Today, Berkhamsted Castle is protected by law as an ancient monument. The ruins are operated as a tourist attraction by English Heritage, who inherited the guardianship from the former Ministry of Works. Ownership of the land is still held by the Duchy of Cornwall, with two peripheral sections formerly held by Coopers Works now divided between the Secretary of State for Digital, Culture, Media and Sport and the Berkhamsted Castle Trust.

Historian Isobel Thompson considers Berkhamsted Castle to be "one of the best surviving motte and bailey castles" in England. Sam Willis has recalled visiting the castle as a child and remembers especially running up and down the motte.

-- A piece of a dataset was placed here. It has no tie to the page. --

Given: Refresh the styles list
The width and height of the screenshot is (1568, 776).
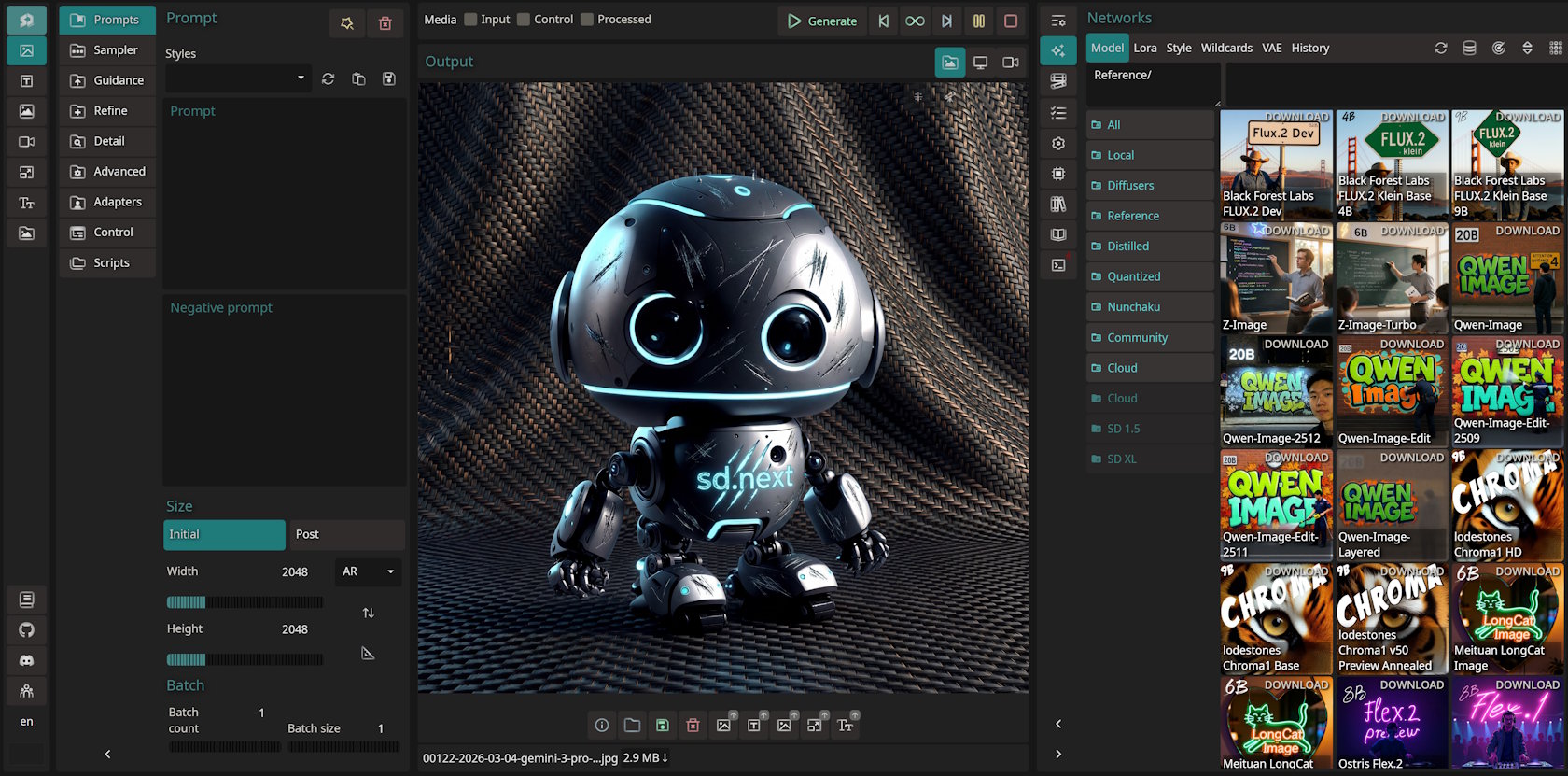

The Berkhamsted Castle site entirely staffed by local volunteers. It is open daily and visitors can enter free of charge.

==Castle Occupants==
In the 11th century, Robert of Mortain was associated with Berkhamsted Castle. Then in 1086, Randulph, Lord Chancellor, received permission from the Crown to construct another wooden fort on the castle site. In 1155, Thomas à Becket took over the castle as Lord Chancellor and converted the wooden fort into a stone fortress. Between 1191 and King Richard I's death, Queen Berengaria of Navarre occupied the castle. Queen Isabella of Angoulême also occupied the castle until the siege in 1204. King Henry III granted the castle to Richard Earl of Cornwall in 1227, who then used it as his primary residence and administrative centre. Queen Margaret of France occupied the Berkhamsted Castle in 1291. Edward, the Black Prince, took over the castle in 1337 and later imprisoned King John II there in 1356. In 1399, King Henry IV granted the castle to his son Henry V who passed the castle on to Margaret of Anjou. Finally, between 1469 and her death in 1495, Cecily Neville, Duchess of York, occupied the castle.

==Castle Construction==
The Berkhamsted motte mound is around 14 m high (45.9 feet) and 55 metres (180.4 feet) in diameter and comprises a motte in the northeast corner of an oblong bailey. The motte stands on a shell keep of about 18 metres wide (59 feet), and the bailey occupies around 1.3 hectares (13,000 sq m).

The original castle was rebuilt in stone and extended over many years, yet the position remains consistent with the initial build. The castle boasted two complete moats in its prime, and visitors approached the castle from today's Castle Street. They entered through a low wooden bridge across the River Bulbourne and a second drawbridge led to the central Gateway.